Victor Trujillo says:

Hello. I am 10 months post revision on my left knee. Hamstring allograft failed after 9 months due to lack of therapy and aggressive return to sport (indoor and college soccer). I feel fine and stable. However, in certain positions and when I bend my knee inwards I feel like the inside of my calve muscle is very weak and gets stretched. Close to the MCL area. Is this common? Does the calve really protect the ACL that much?

HSS on the Move says:

Hi Victor, thank you for reaching out. For more information on ACL injuries, please visit http://www.hss.edu/condition-list_acl-injuries.asp. It is best for you to consult with your treating physician who is familiar with your course of treatment. If you wish to receive care at HSS, please contact our Physician Referral Service at 877-606-1555 for further assistance.

Chuba Oyolu says:

This is very well written.

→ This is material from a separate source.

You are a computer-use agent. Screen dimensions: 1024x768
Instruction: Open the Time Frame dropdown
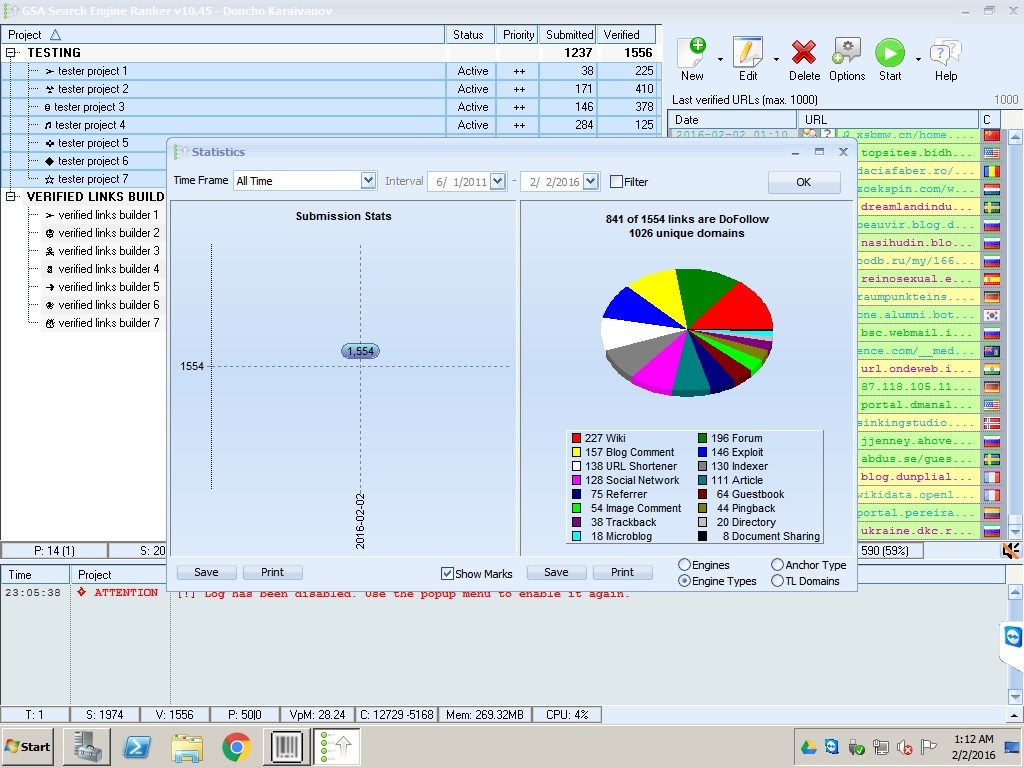click(368, 181)
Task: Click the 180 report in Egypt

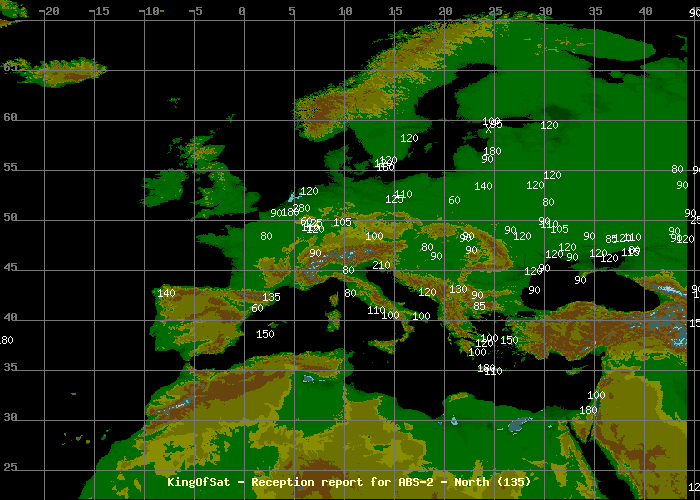Action: [588, 410]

Having gone through ACL reconstruction myself, I can tell that this would serve as a good resource for people who just got injured and don’t know what to expect. It even goes further to talk about revisions.

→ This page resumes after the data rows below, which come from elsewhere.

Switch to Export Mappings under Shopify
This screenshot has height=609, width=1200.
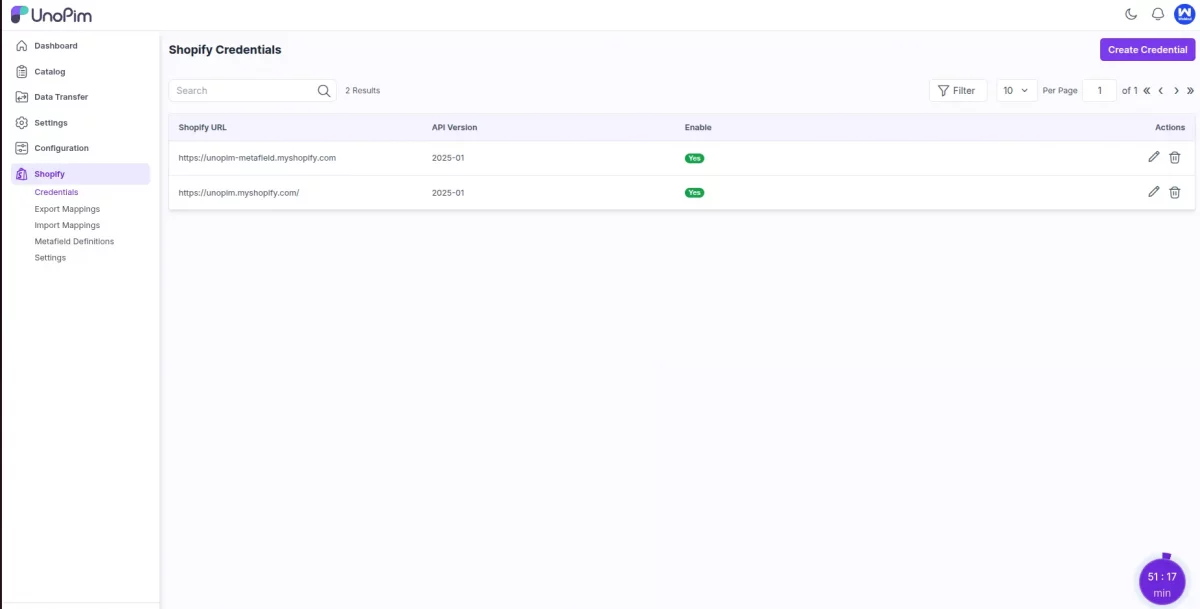(67, 208)
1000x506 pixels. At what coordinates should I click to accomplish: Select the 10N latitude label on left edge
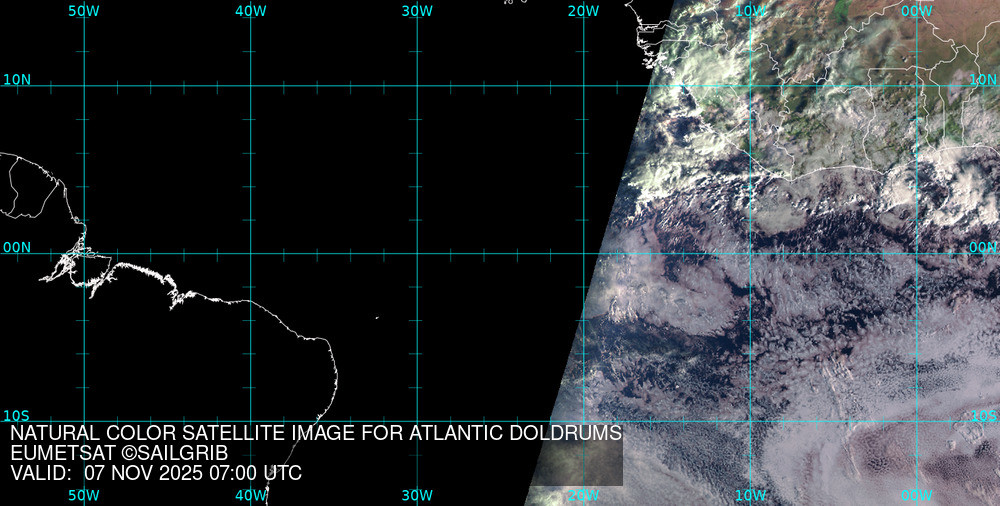(17, 79)
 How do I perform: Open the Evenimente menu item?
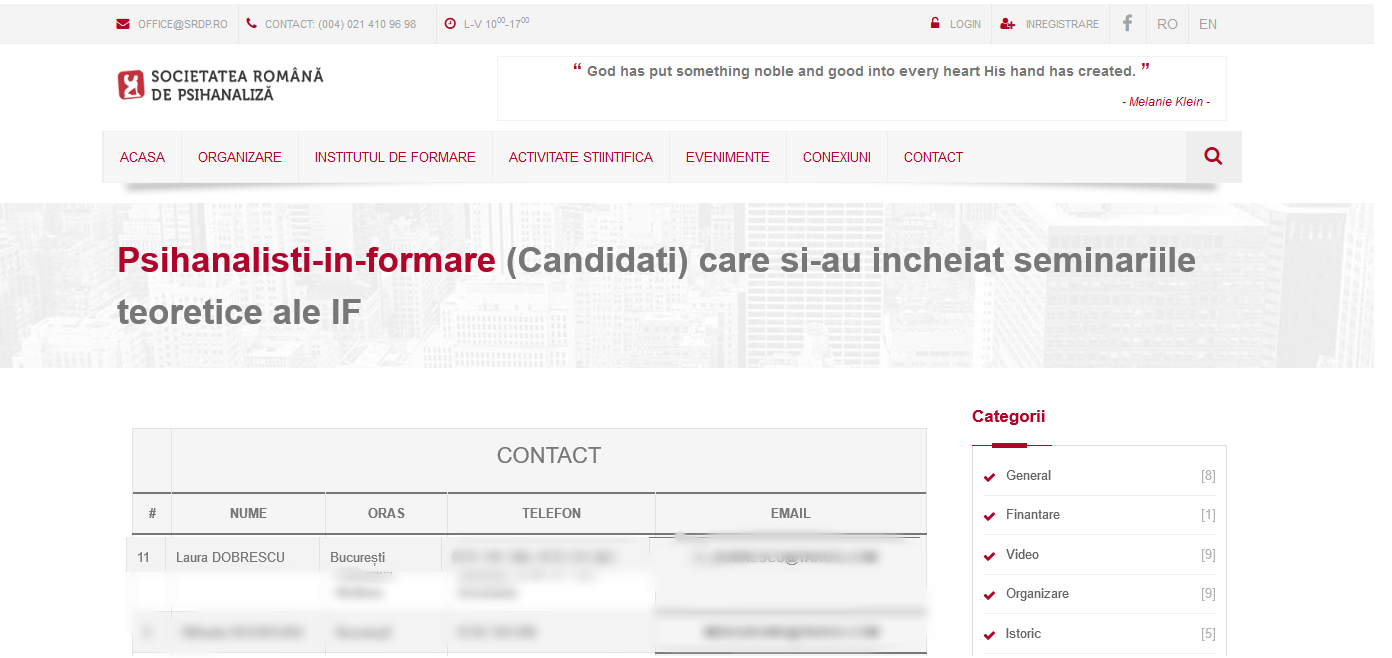[x=727, y=157]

Is there any data that details the success rates for revisions, 3rd surgery, 4th etc? I’d be interested to see that. Also, what is the rate of re-tear at the 2 plus years post surgery mark. I’m assuming the rate of re-tears at this stage goes down considerably?

HSS on the Move says:

Hi Chuba, thank you for reaching out. Dr. Robert Marx, Orthopedic Surgeon, says: “There is very little data on multiple ACL revisions. Commonsense would have it that more revisions on the same knee has a higher risk of potential problems. In the recent text book on ACL revision, we dedicated an entire chapter to the multiply revised ACL knee. The rate remains to be approximately 1 percent per year, based on the published literature.”

Elena says:

Hi my name is Elena. I am a 17 year old girl who is involved in many sports (lacrosse,soccer, swimming, cross country, ultimate frisbee). About two years ago I tore my ACL and had it reconstructed, using hamstring auto graft, a month later. I went through physical therapy and was cleared to play after about 8 months. Now 2 years late I found out that I have retorn my ACL and have a partial meniscus tear as well. Although I don’t play lacrosse or soccer anymore I do run, yoga, swim and play pick up frisbee games. I was wondering if the revision ACL reconstruction surgery was worth it if it tore so easily the first time.

HSS on the Move says:

Hi Elena, thank you for reacing out. Unfortunately, we are not able to answer your question because you are under the age of 18. It is best for you to consult with your treating physician with a parent.